**YOUR GOAL**
Only the lines of the data below from the one with "Click the 2021-12-01 date marker" through the one with "Focus the Filter" are wanted. Repeat them exactly.

**TASK DATA**

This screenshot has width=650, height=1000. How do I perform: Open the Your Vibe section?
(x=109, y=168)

...

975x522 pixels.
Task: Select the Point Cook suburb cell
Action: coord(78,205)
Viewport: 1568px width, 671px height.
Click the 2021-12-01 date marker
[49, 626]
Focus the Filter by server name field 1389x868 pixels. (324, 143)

**EXPECTED ANSWER**
Click the 2021-12-01 date marker
[49, 626]
Focus the Filter by server name field 1389x868 pixels. (324, 143)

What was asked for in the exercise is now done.